The nearest neighbor (NN) problem asks for given n points in a vector space and an extra query point q, to find the nearest neighbor to q among these n points (with respect to a given metric). The most common metric used is the l_2 metric for which many algorithms are known which give approximate nearest neighbor. In this paper, the authors use a simple isometric embedding of (a set of points in) l_1 into (l_2)^2 in order to use the methods of NN from the Euclidean metric in the l_1 case. More precisely, a set of n points in a d dimensional space are isometrically embedded inside an O(dn)-(l_2)^2 space. The 2 main issues this method faces and their algorithm overcome are 1. While the space requirement to writing the embedding is O(n^2 d), the use of Gaussian projection method in the l_2 space allows the algorithm to "avoid" actually writing the embedding explicitly and hence use less memory space. 2. Once the n points are isometrically embedded, this embedding usually cannot be extended to another query point. Nevertheless, the algorithm can randomly choose the image in l_2 of the new query point so that the joint distribution (after the Gaussian projection) will remain the same.

Qualitative Assessment

The article is well written and mostly elementary.

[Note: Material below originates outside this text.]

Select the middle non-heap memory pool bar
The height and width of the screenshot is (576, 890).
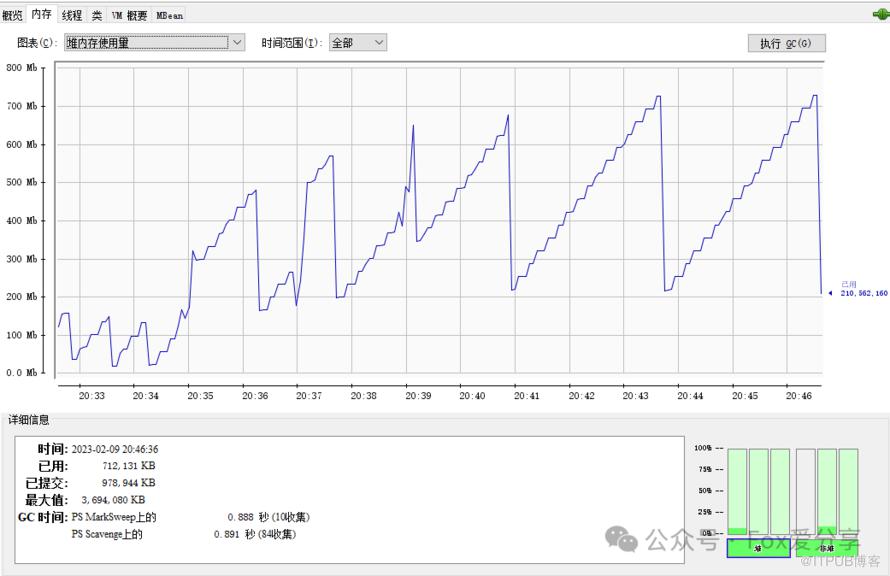coord(827,491)
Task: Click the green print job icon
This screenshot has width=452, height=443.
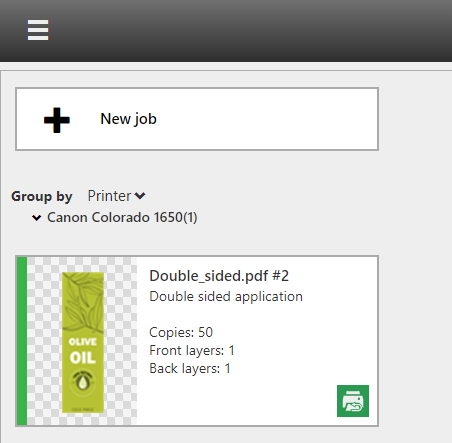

In particular, the embedding itself and the algorithms are very simple and easy to read. What is missing is a reference to algorithms based on approximate embedding, if there are such (it might be the last paragraph of section 1, lines 121-126, though I'm not sure). Other than that some few minor corrections: line 77 - "a\some Hilbert space" instead of "Hilbert space". line 204 - should be x_i and not q_i. line 215 - the projection is of the images of S,q and not S,q themselves. line 242 - "of the our method" should probably be "of our method".

Confidence in this Review

2-Confident (read it all; understood it all reasonably well)